### Instructions to follow
After finding the line with "Where should I click to: Toggle" in the entries below, copy that line and each one after it exactly, through the last line, and omit pictures.

### Supplied data
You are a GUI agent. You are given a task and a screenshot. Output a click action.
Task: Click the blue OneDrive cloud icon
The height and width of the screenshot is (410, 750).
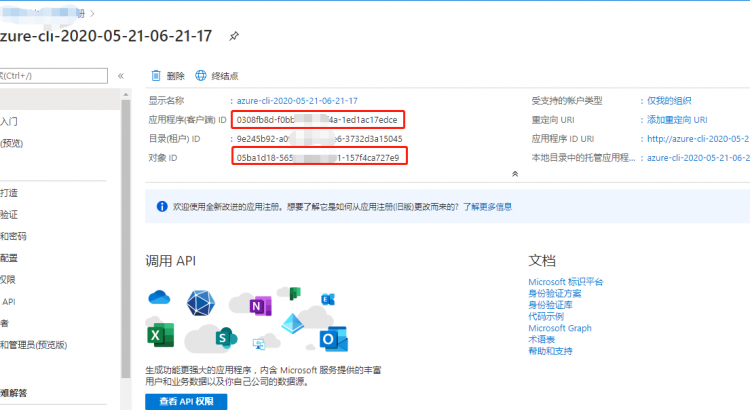tap(160, 297)

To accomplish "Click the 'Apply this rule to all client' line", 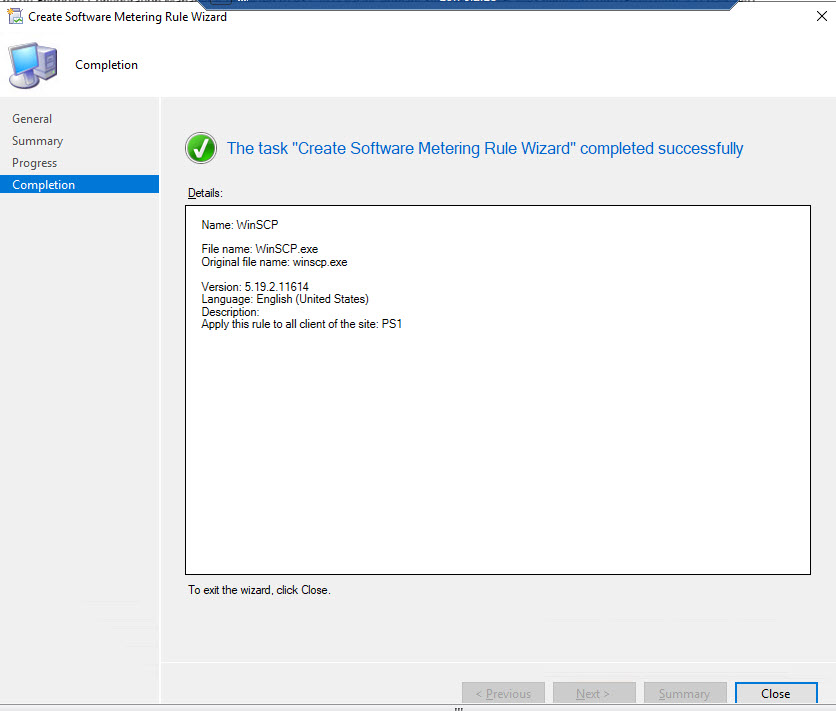I will (301, 324).
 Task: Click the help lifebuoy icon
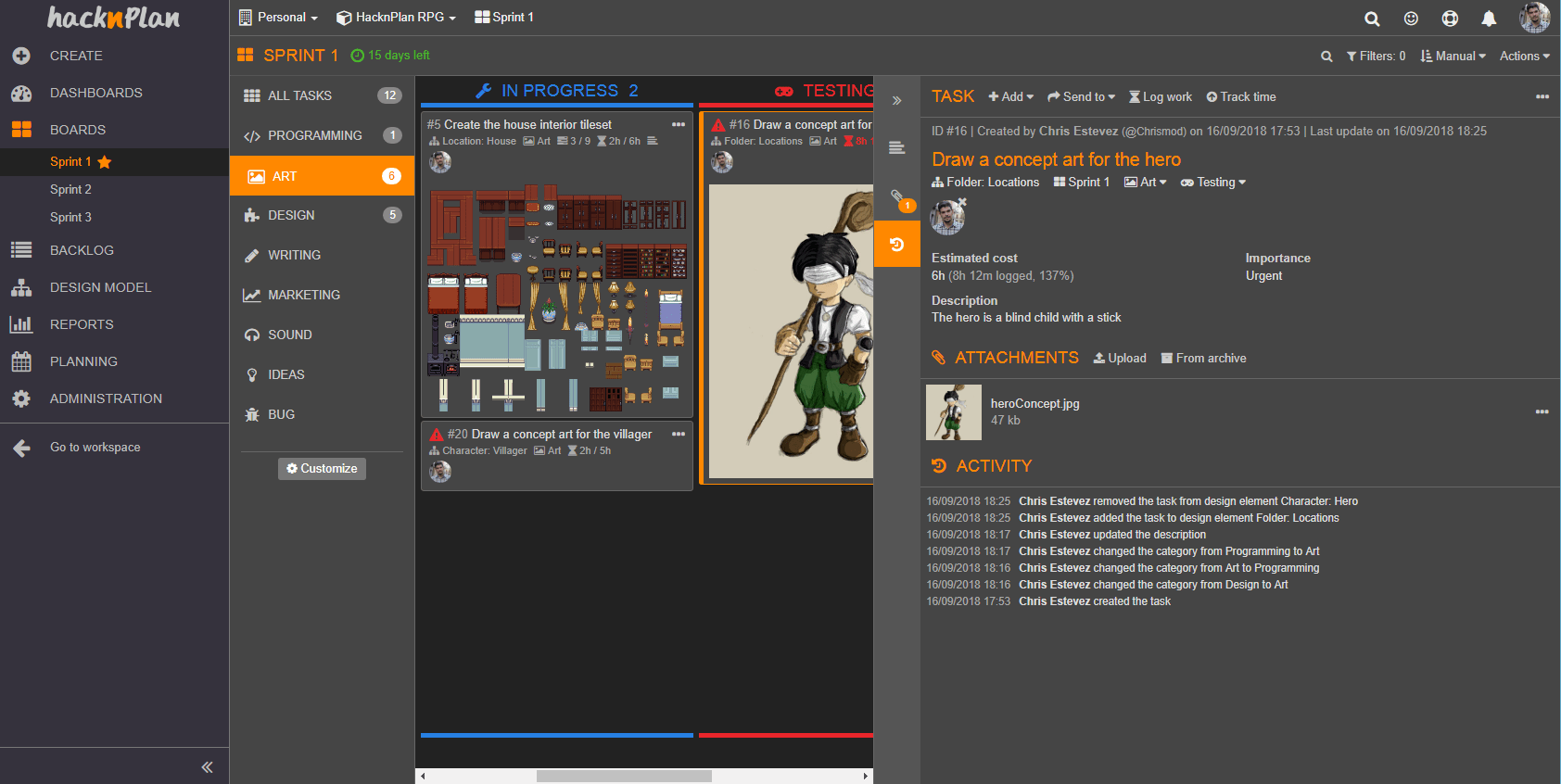tap(1450, 19)
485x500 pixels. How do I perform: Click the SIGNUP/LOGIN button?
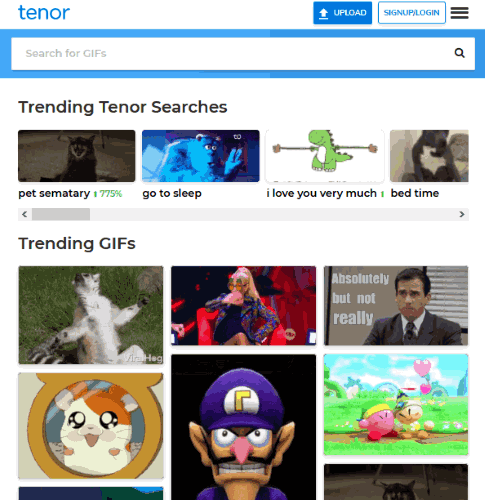[412, 13]
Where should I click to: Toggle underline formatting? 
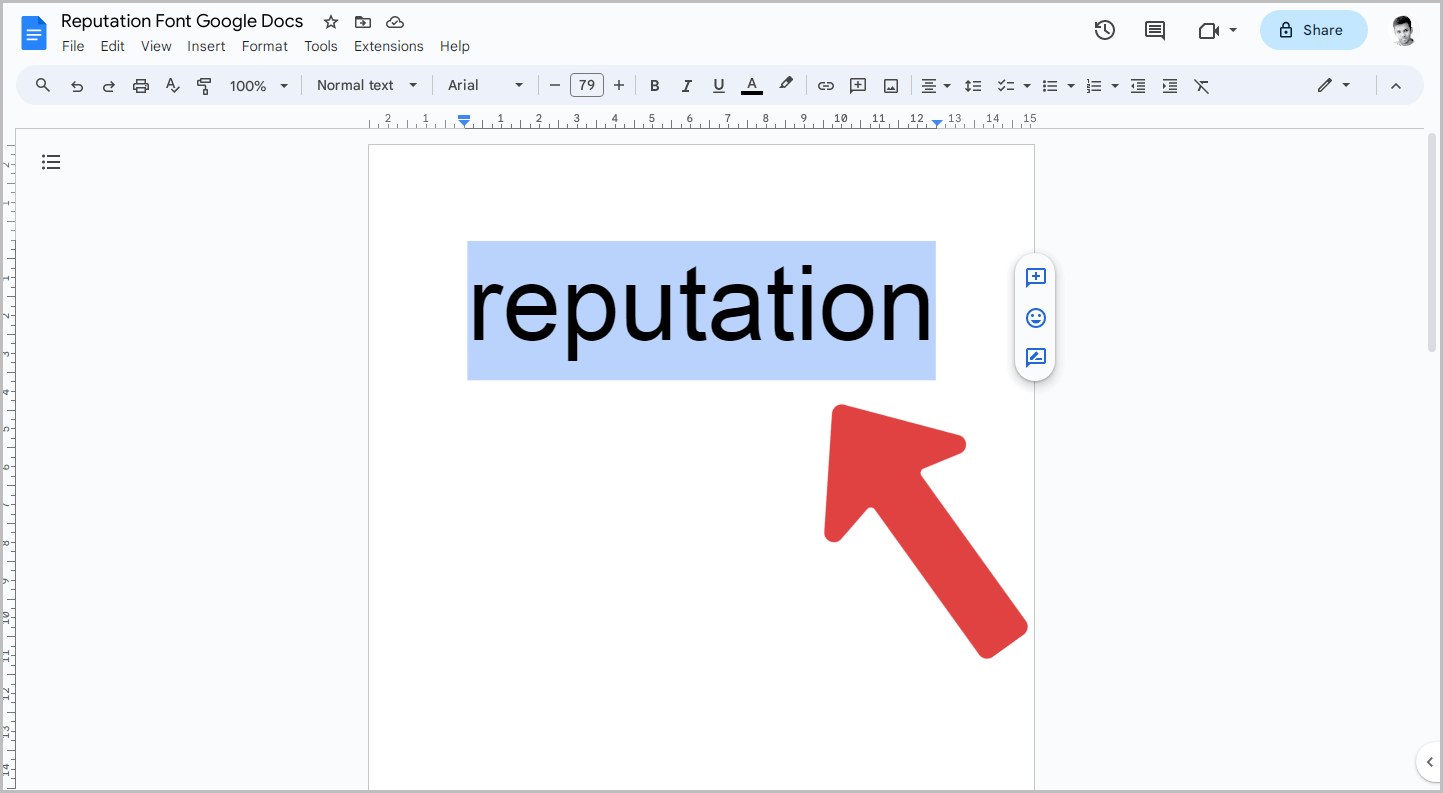pyautogui.click(x=718, y=85)
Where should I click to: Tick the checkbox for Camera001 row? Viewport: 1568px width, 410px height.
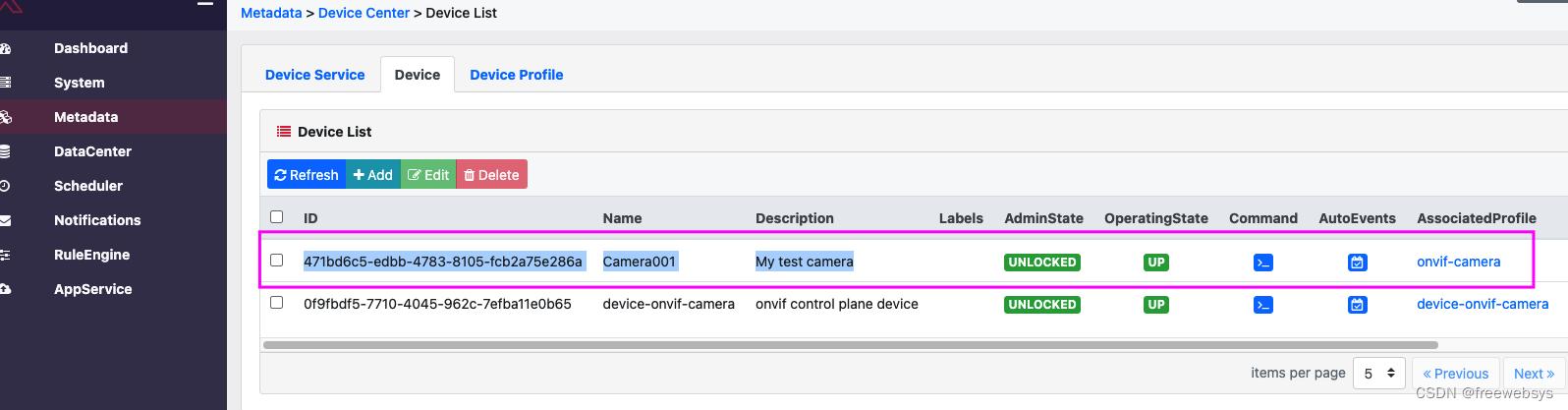276,261
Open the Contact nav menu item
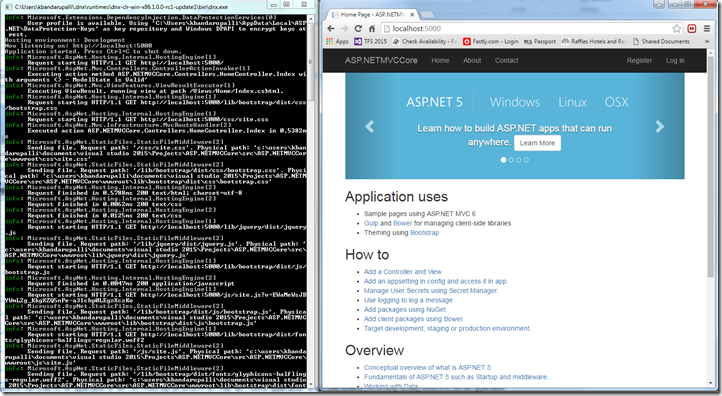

### Your response
Where should I click to: Toggle underline formatting? 
pyautogui.click(x=718, y=85)
Where should I click to: Tick the checkbox for Camera001 row? Viewport: 1568px width, 410px height.
276,261
Open the Contact nav menu item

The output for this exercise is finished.